Predictive Coding (PC) is a method of transforming data from its original form, to a representation in terms of prediction errors. There’s not much interest in PC In the Machine Learning community, but in Neuroscience there is substantial evidence that the Cortex encodes information in this way. Similar but unrelated concepts have also been used for efficient compression of data in signal processing. The benefit of this transformation is due to compression: We assume that only prediction errors are important, because by definition, everything else can be predicted and is therefore sufficiently described elsewhere.
There are several research groups looking at computational models of Predictive Coding – in particular those of Karl Friston and Andy Clark.
Two uses for feedback
Assuming feedback contains a more processed and abstract representation of a broader set of data, it has two uses.
- Prediction for a more efficient representation of the world (e.g. Predictive Coding)
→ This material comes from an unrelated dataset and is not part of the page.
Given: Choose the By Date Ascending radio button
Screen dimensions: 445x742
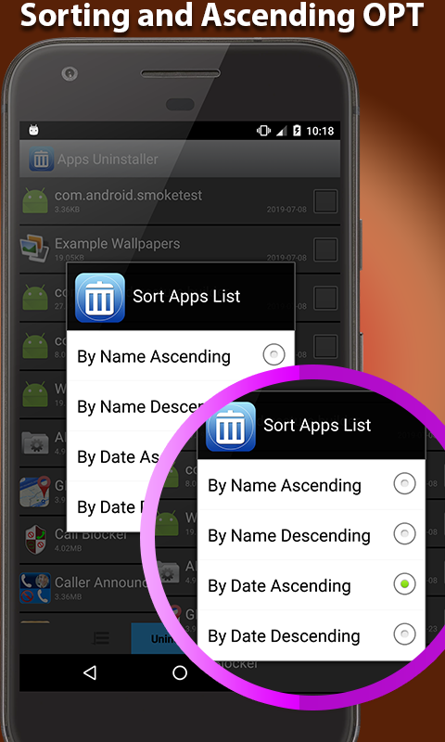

- Prediction for more robust interpretation (via integration of top-down information in perception)
Predictive coding aims to transform the representation inside the cortex to a more efficient one that encodes only the relationships between prediction errors. Take some time to decide for yourself whether this loses anything…!
But there are many perceptual phenomena that show how internal state affects perception and interpretation of external input. For example, the phenomenon of multistable perception in some visual illusions: We need to know what we’re looking for before we can see it, and we can deliberately change from one interpretation to another (see figure).
Now consider Bayesian inference, such as Belief Propagation, or Markov Random Fields – in all cases we combine a Prior (e.g. top-down feedback) with a Likelihood produced from current, bottom-up data. Good inference depends on effective integration of both inputs.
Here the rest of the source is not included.